* [Problem details]:
Transcribe the listing in full, word for word; pictures do not belong in the copy.
[[ Dataset excerpts open ]]
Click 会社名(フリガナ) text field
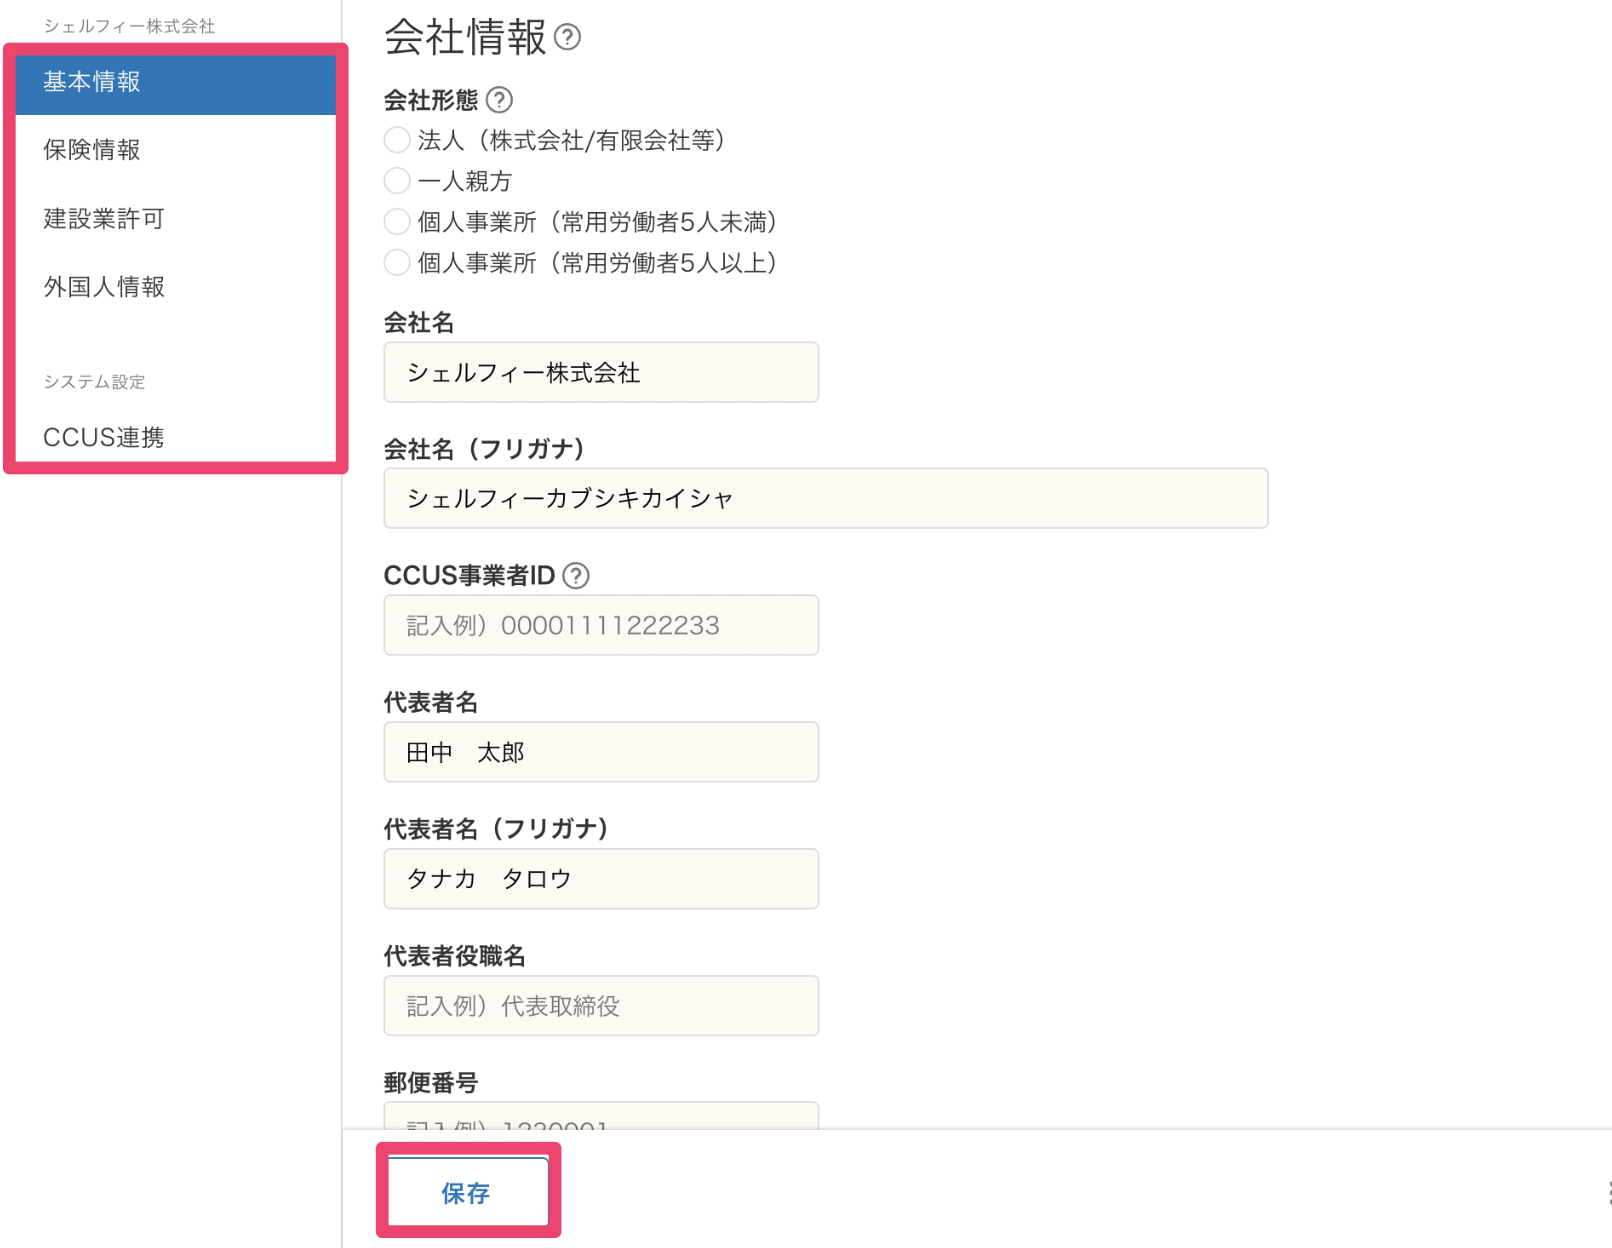 pyautogui.click(x=826, y=499)
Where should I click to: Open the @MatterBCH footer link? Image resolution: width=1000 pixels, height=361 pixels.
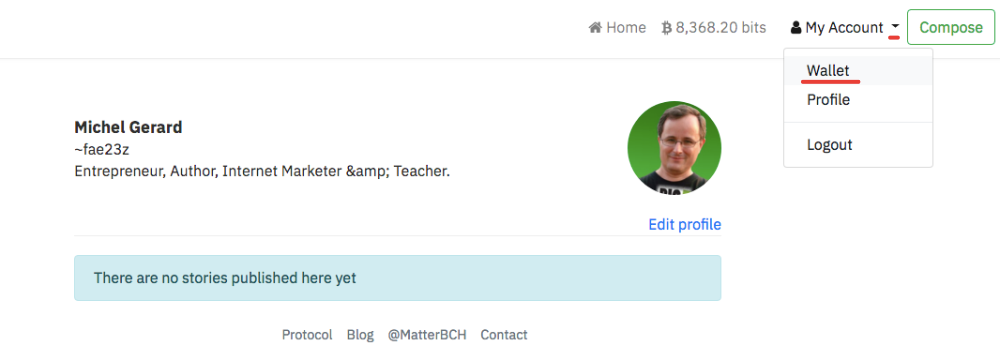coord(427,335)
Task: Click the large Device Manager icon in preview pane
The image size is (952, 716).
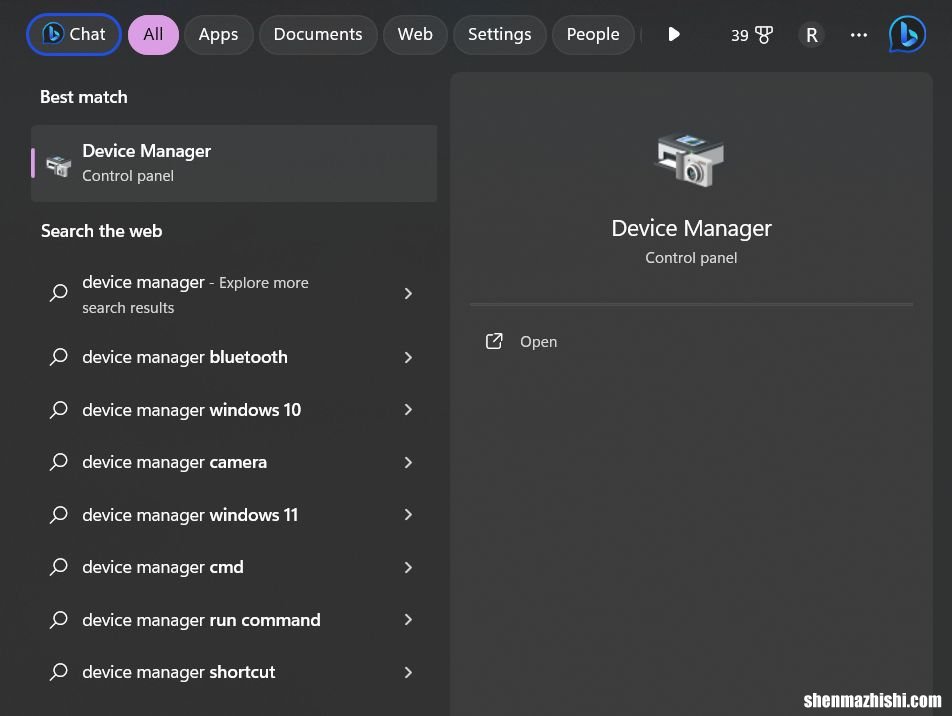Action: pyautogui.click(x=691, y=160)
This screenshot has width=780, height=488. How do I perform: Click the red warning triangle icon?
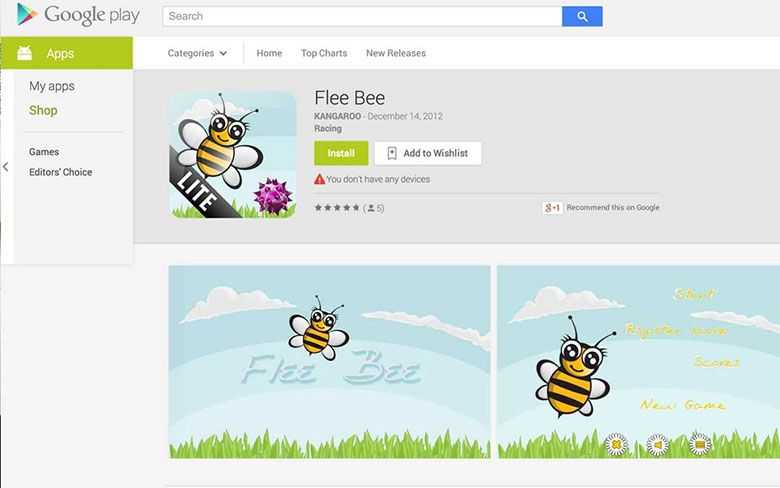pyautogui.click(x=319, y=179)
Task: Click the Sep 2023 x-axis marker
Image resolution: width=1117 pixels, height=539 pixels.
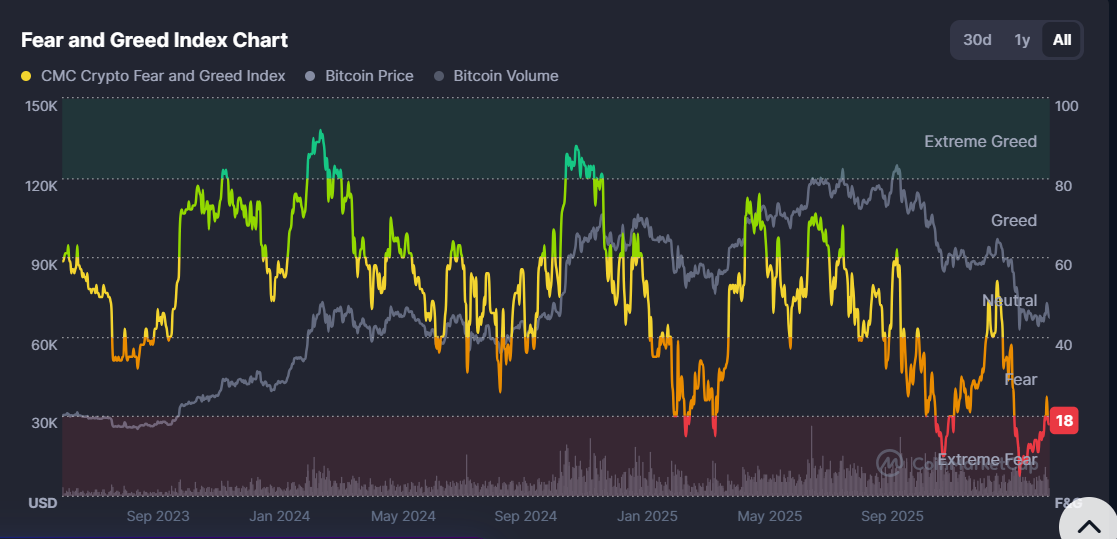Action: pyautogui.click(x=158, y=516)
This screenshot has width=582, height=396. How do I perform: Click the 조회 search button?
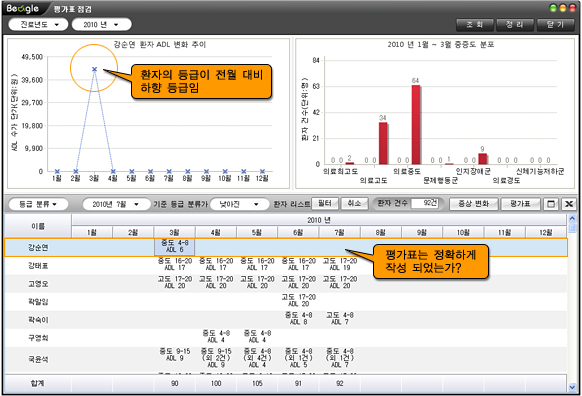[475, 25]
[[ Dataset excerpts closed ]]
* [Solution below]:
Click 会社名(フリガナ) text field
 pyautogui.click(x=826, y=499)
Where should I click to: Open the @MatterBCH footer link? Image resolution: width=1000 pixels, height=361 pixels.
coord(427,335)
Task: Click the large Device Manager icon in preview pane
The image size is (952, 716).
Action: pyautogui.click(x=691, y=160)
This screenshot has width=780, height=488. How do I perform: Click the red warning triangle icon?
pyautogui.click(x=319, y=179)
Task: Click the Sep 2023 x-axis marker
Image resolution: width=1117 pixels, height=539 pixels.
Action: pyautogui.click(x=158, y=516)
This screenshot has width=582, height=396. How do I perform: Click the 조회 search button?
[475, 25]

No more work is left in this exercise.